Abstract

With the growing needs of data intensive science, such as high energy physics, and the need to share data between multiple remote computer and data centers worldwide, the necessity for high network performance to replicate large volumes (TBytes) of data between remote sites in Europe, Japan and the U.S. is imperative. Currently, most production bulk-data replication on the network utilizes multiple parallel standard (Reno based) TCP streams. Optimizing the window sizes and number of parallel stream is time consuming, complex, and varies (in some cases hour by hour) depending on network configurations and loads. We therefore evaluated new advanced TCP stacks that do not require multiple parallel streams while giving good performances on high speed long-distance network paths.
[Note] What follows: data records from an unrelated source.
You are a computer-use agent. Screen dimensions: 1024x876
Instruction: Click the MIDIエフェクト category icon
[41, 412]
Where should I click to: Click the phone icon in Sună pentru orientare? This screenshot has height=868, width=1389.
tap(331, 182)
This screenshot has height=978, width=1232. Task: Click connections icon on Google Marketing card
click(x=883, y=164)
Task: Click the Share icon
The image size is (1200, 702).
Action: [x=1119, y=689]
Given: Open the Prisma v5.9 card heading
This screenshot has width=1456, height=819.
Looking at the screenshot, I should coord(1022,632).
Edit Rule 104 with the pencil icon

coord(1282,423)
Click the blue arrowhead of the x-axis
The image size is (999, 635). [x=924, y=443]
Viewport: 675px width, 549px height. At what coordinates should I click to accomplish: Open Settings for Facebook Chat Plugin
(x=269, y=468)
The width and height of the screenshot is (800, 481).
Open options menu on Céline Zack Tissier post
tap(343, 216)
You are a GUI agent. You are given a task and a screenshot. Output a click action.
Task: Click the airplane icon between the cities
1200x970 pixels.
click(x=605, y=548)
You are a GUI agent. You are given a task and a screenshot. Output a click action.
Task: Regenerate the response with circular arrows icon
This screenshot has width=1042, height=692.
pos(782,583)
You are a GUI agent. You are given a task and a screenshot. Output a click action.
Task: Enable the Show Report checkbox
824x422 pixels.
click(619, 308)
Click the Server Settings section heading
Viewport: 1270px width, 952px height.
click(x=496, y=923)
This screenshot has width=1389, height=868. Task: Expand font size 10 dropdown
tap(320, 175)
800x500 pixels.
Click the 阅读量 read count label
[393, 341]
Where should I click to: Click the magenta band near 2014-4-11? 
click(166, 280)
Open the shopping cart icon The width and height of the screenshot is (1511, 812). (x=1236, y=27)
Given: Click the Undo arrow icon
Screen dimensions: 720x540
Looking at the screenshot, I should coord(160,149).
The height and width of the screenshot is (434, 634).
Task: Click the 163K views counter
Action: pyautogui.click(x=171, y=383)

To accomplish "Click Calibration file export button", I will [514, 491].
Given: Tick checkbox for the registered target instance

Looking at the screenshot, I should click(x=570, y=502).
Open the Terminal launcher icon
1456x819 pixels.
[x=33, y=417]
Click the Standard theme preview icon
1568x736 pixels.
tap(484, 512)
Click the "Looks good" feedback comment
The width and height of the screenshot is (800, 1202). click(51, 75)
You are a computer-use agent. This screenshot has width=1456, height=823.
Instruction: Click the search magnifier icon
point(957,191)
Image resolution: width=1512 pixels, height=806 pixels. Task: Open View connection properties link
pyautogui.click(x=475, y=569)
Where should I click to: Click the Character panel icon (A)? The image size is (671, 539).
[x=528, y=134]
In this paper, we report measurements made on real production networks with various TCP implementations on paths with different Round Trip Times (RTT) using both optimal and sub-optimal window sizes.We compared the New Reno TCP with the following stacks: HS-TCP, Fast TCP, S-TCP, HSTCP-LP, H-TCP and Bic-TCP. The analysis will compare and report on the stacks in terms of achievable throughput, impact on RTT, intra- and inter-protocol fairness, stability, as well as the impact of reverse traffic.We also report on some tentative results from tests made on unloaded 10 Gbps paths during SuperComputing 2003.